_Task details_
Please return only the lines between the line with "The width and height of the screenshot is (359, 639)." and the final line of the entries, both included, and exclude pictures.

[Dataset Boundary: Start]

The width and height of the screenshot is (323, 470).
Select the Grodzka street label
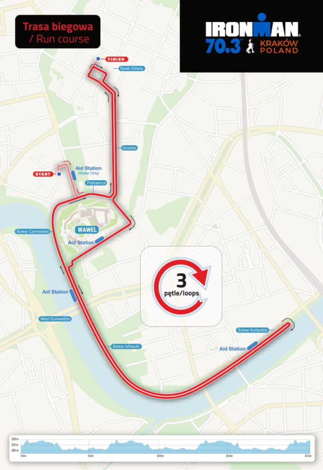(129, 148)
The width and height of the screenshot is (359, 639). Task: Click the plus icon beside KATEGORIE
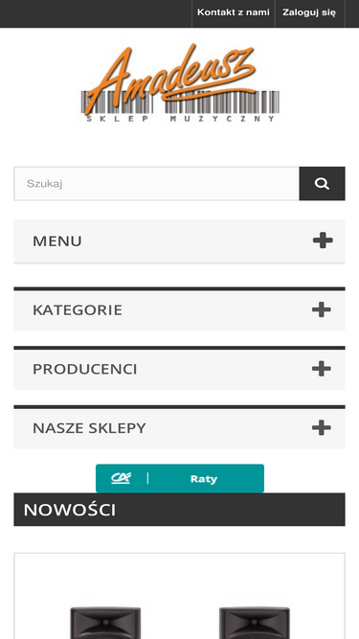[321, 309]
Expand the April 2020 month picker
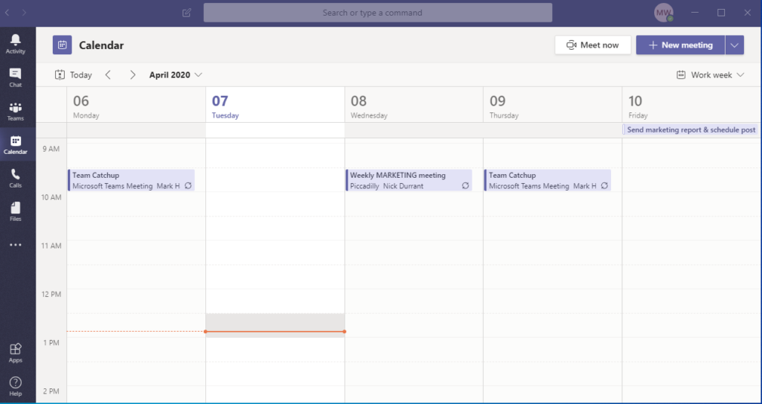 pyautogui.click(x=176, y=74)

[Dataset Boundary: End]

_Exercise output_
The width and height of the screenshot is (359, 639). Task: Click the plus icon beside KATEGORIE
[321, 309]
Expand the April 2020 month picker
 pyautogui.click(x=176, y=74)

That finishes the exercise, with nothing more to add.